BRIEF >> Among the lines below, copy exactly those from the one with "Given: Open the order summary chevron arrow" through the one with "Viewport: 952px width, 1275px height.", counting both ends.

[RECORDS TO USE — start]

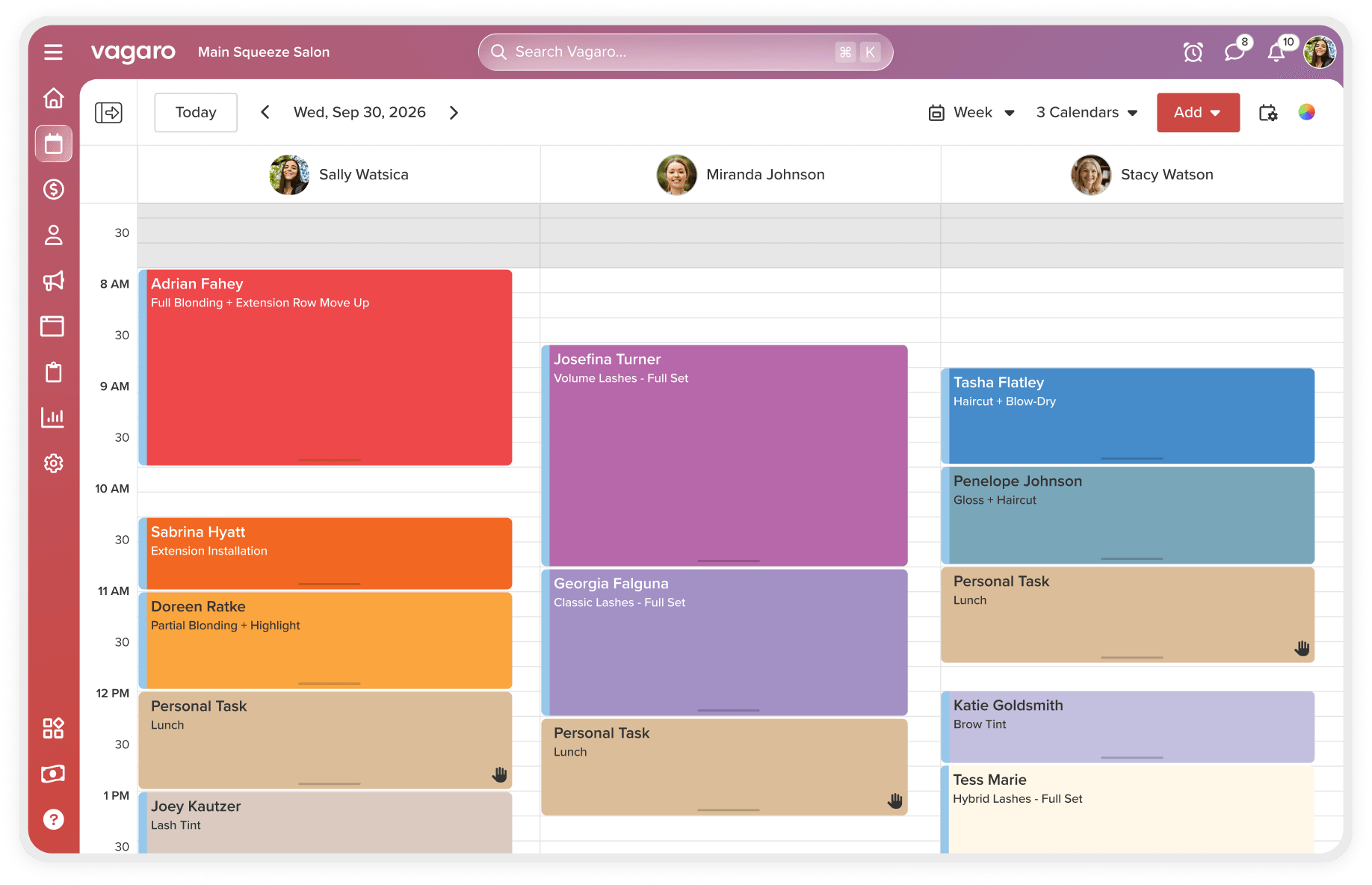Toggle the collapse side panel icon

[RECORDS TO USE — finish]
[RECORDS TO USE — start]

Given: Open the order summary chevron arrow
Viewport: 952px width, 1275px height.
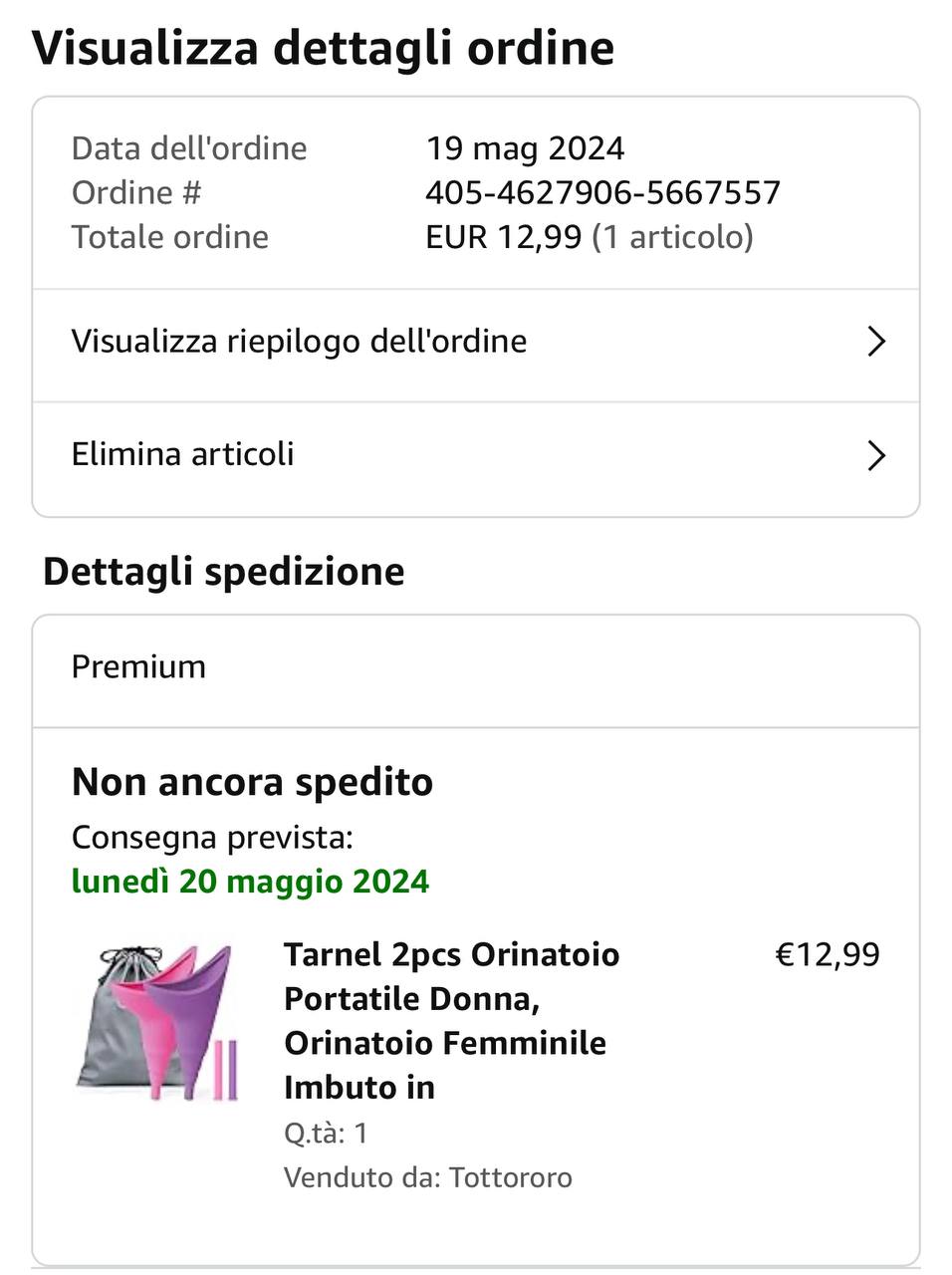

[RECORDS TO USE — finish]
[RECORDS TO USE — start]

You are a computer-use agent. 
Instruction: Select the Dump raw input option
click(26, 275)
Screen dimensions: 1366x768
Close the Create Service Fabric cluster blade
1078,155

[RECORDS TO USE — finish]

ANSWER BOX >>
Given: Open the order summary chevron arrow
Viewport: 952px width, 1275px height.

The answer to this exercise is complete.